Three stages, one system, filings to thesis.

Onboarding. An Analyst drafts a configuration from the 10-K. A Reviewer challenges every field. A peer track runs the same exercise across comparable filers. A Manager adjudicates. The output, segments.json, bridges Stage 1 to Stage 2. Once written, it stays.

Valuation. Seven-year FCFF, Hamada-relevered WACC, 10,001-path Monte Carlo. GBM revenue, Ornstein-Uhlenbeck cost dynamics. Stress and tornado on top. No agents. No improvisation.

Investment Report. Twin analysts draft in parallel. A reviewer consolidates. A storyteller assembles the narrative. A CIO signs off, or sends it back, with up to three revision cycles before approval. Out in Word, PowerPoint, and Markdown.

Many eyes. One judgment.

Why the myth fits

The useful part of the myth is not the hundred eyes. It is the structure of the watching.

Argos did not see everything by being everywhere at once. He saw everything because his attention was distributed across many independent observers, none of which ever fully shut down. That is what a continuous valuation system has to do.
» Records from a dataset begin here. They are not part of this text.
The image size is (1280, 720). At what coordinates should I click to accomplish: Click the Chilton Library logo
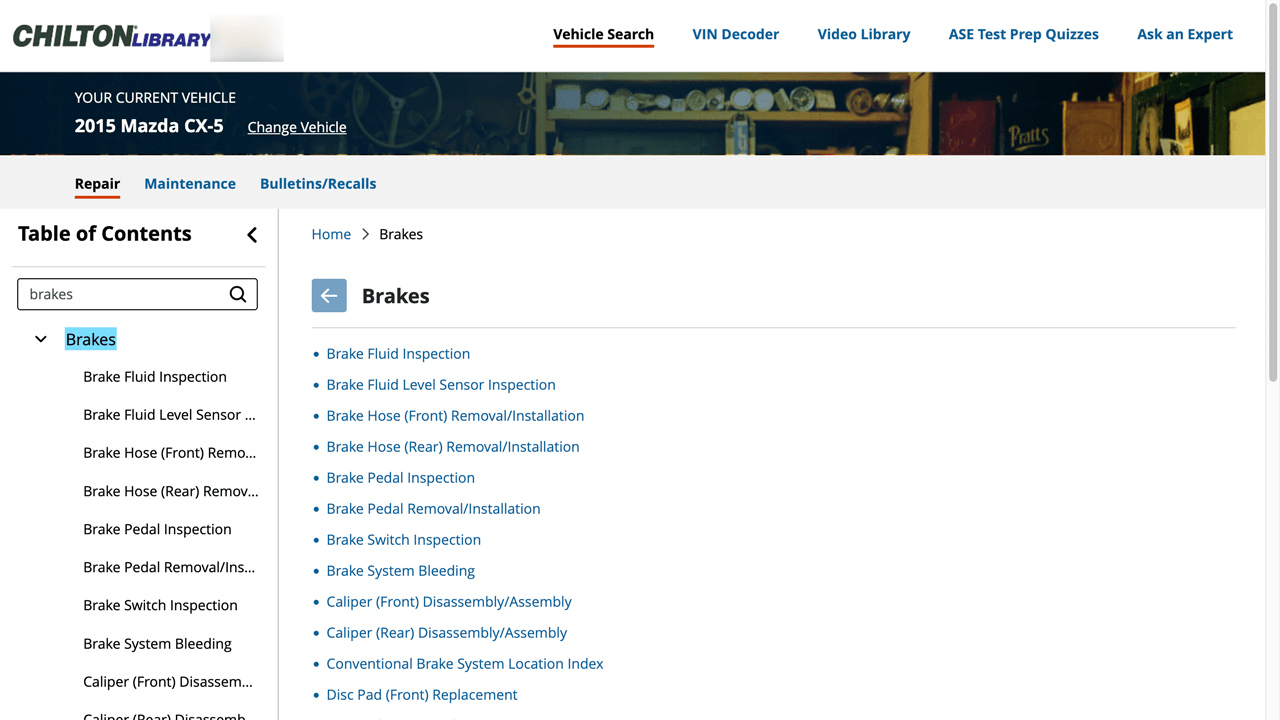[110, 34]
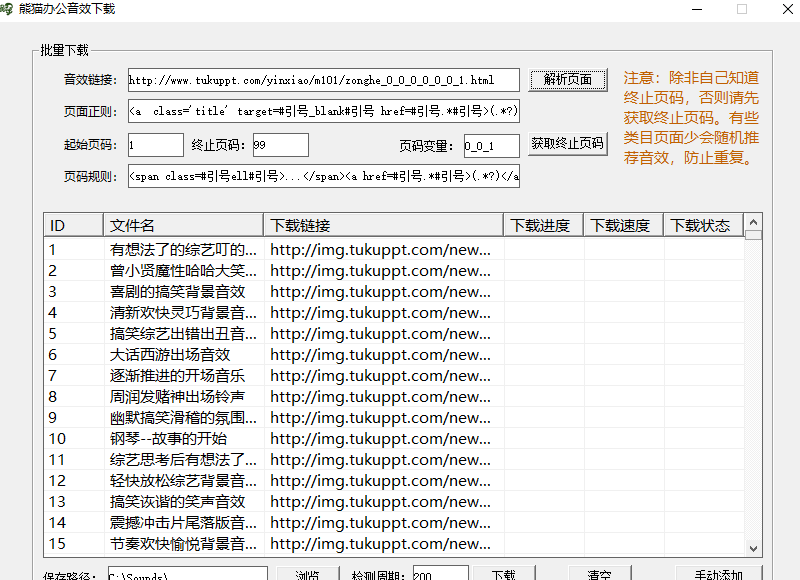
Task: Click the 终止页码 field showing 99
Action: click(x=279, y=144)
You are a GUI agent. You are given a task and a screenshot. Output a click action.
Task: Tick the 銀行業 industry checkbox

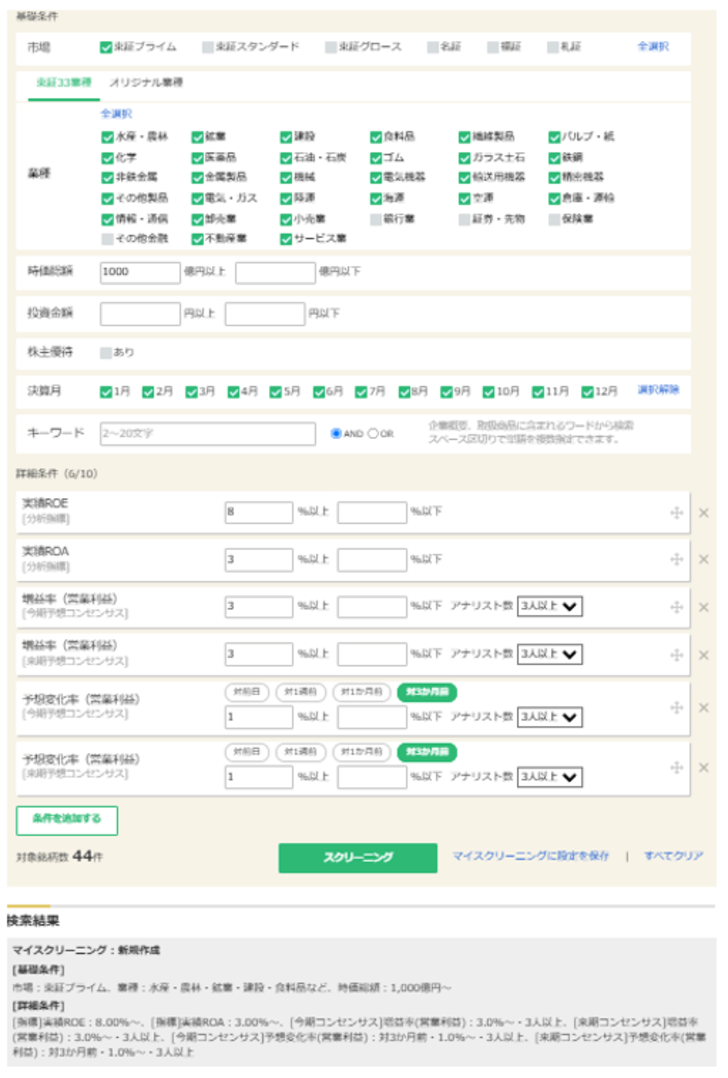pos(376,218)
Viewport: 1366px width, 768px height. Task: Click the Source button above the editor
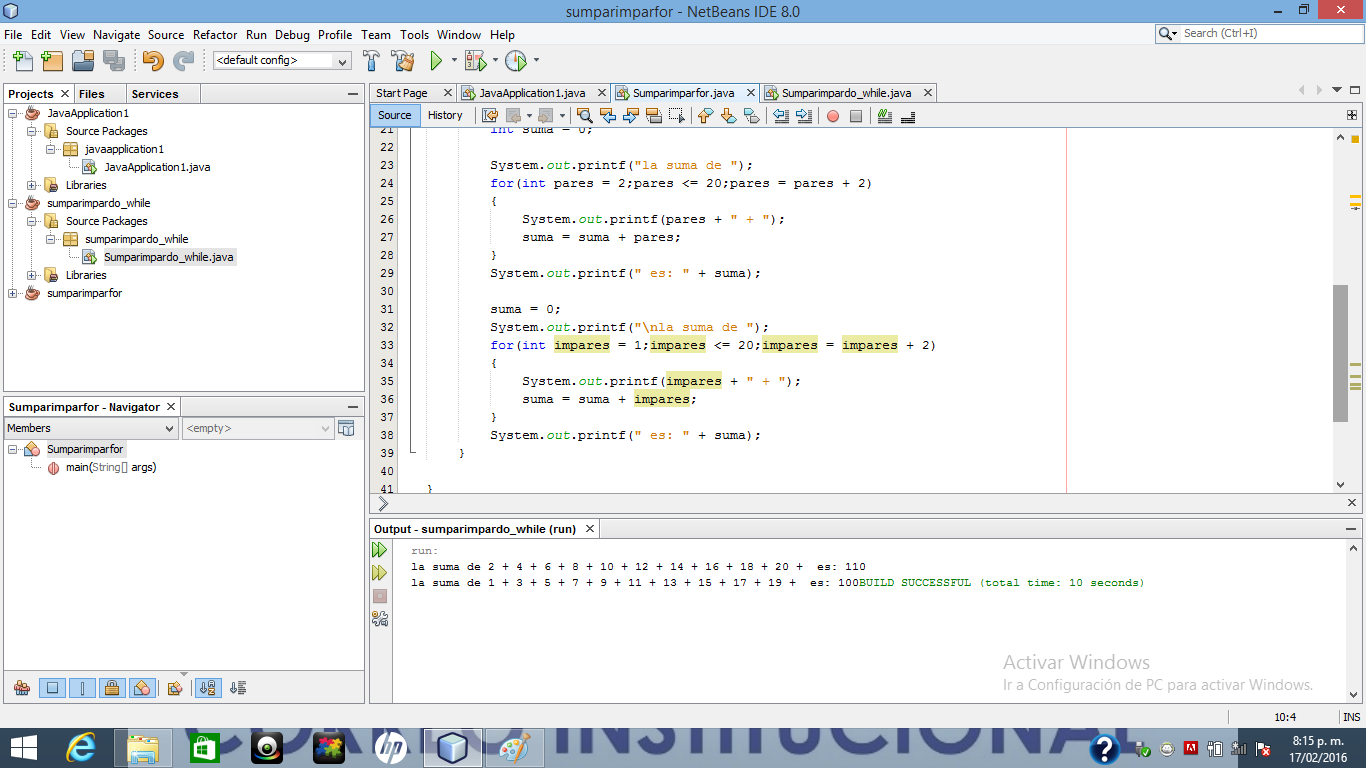394,115
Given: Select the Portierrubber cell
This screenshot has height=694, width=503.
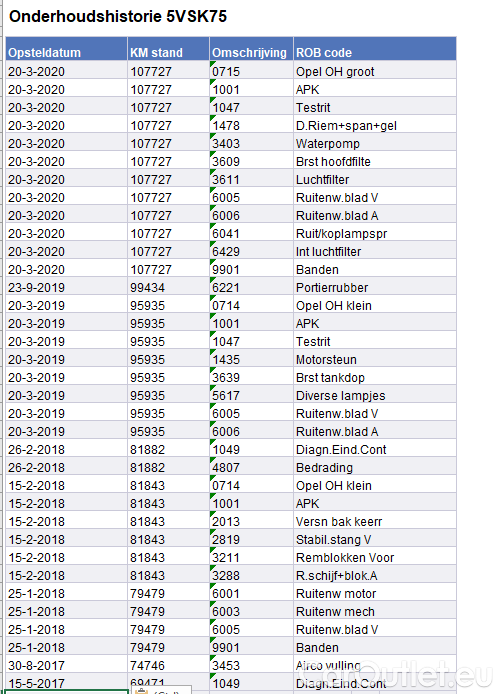Looking at the screenshot, I should pos(375,287).
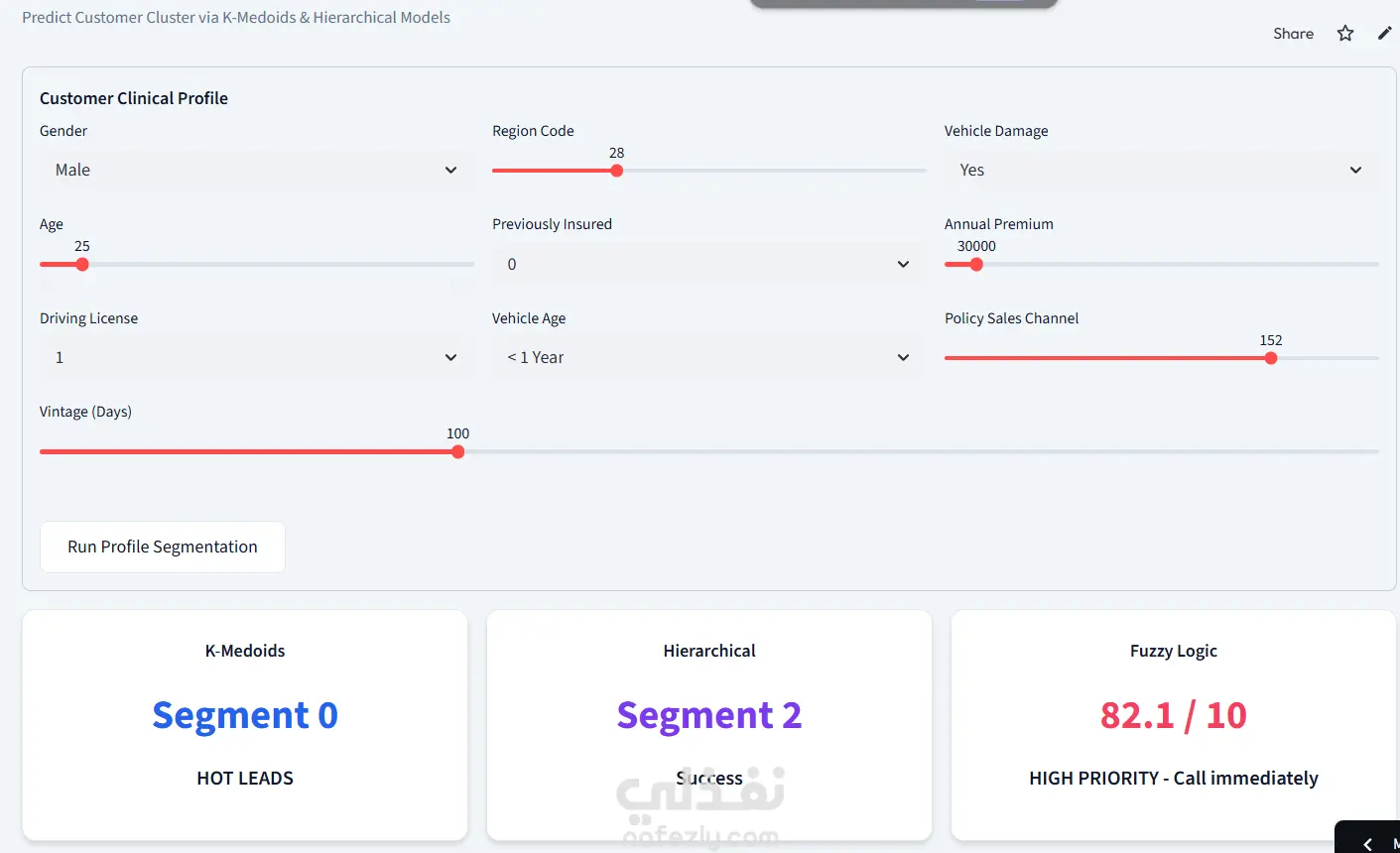Click the star favorite icon
Viewport: 1400px width, 853px height.
(x=1345, y=34)
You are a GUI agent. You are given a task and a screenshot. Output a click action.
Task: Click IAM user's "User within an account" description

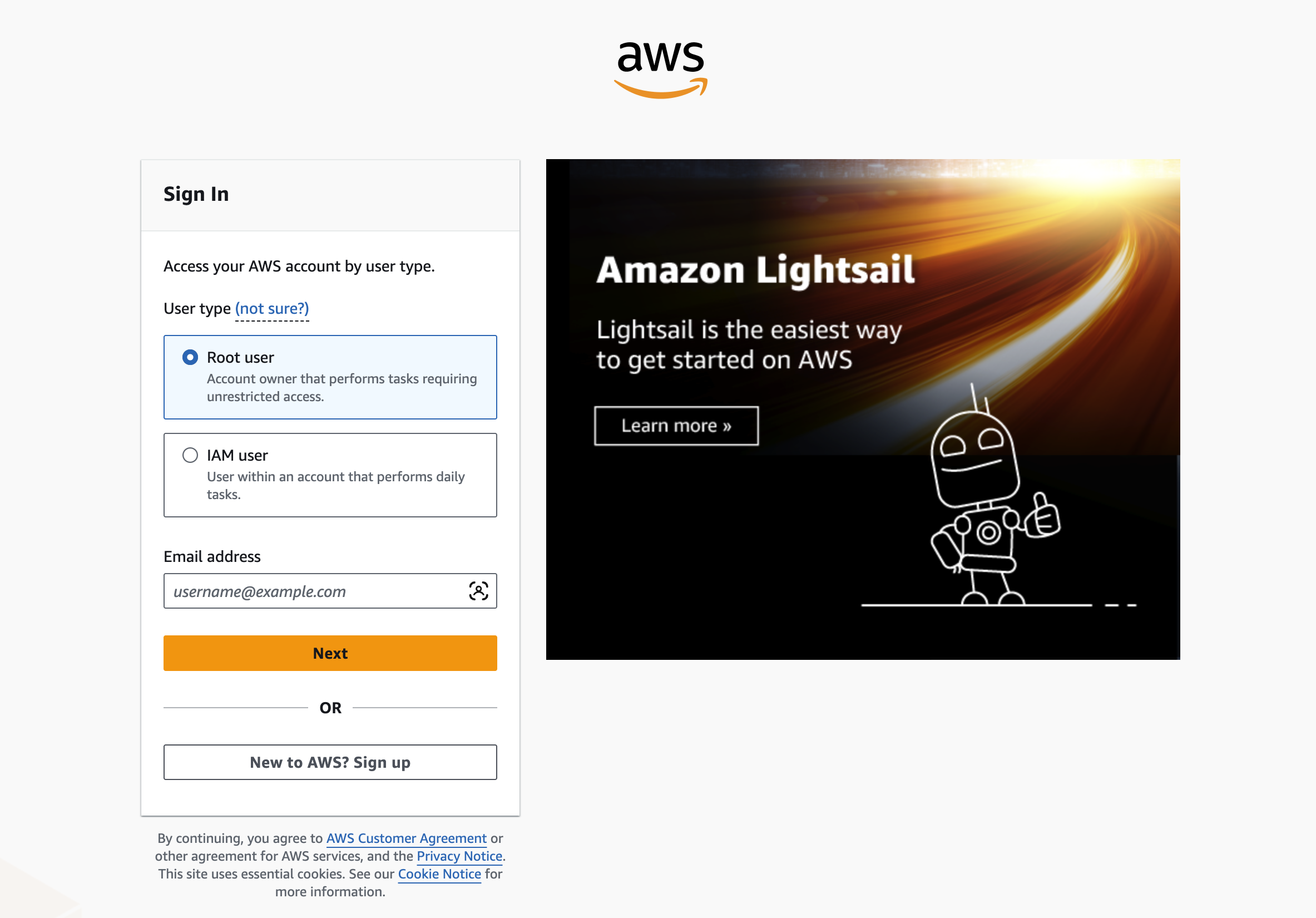tap(336, 485)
No single agent, no single calculation, no single report holds the whole picture. The picture emerges from the coordination of partial views.

The other piece that earned its place is the role of judgment. Argos was a guardian, not a generator. He watched over what already existed. He did not invent it.

The system does the same. It reads filings that already exist. It calculates with data that already exists. It produces a thesis that has to survive an internal critic before it leaves. The agents propose. The math computes. The CIO judges. None of those steps is decorative.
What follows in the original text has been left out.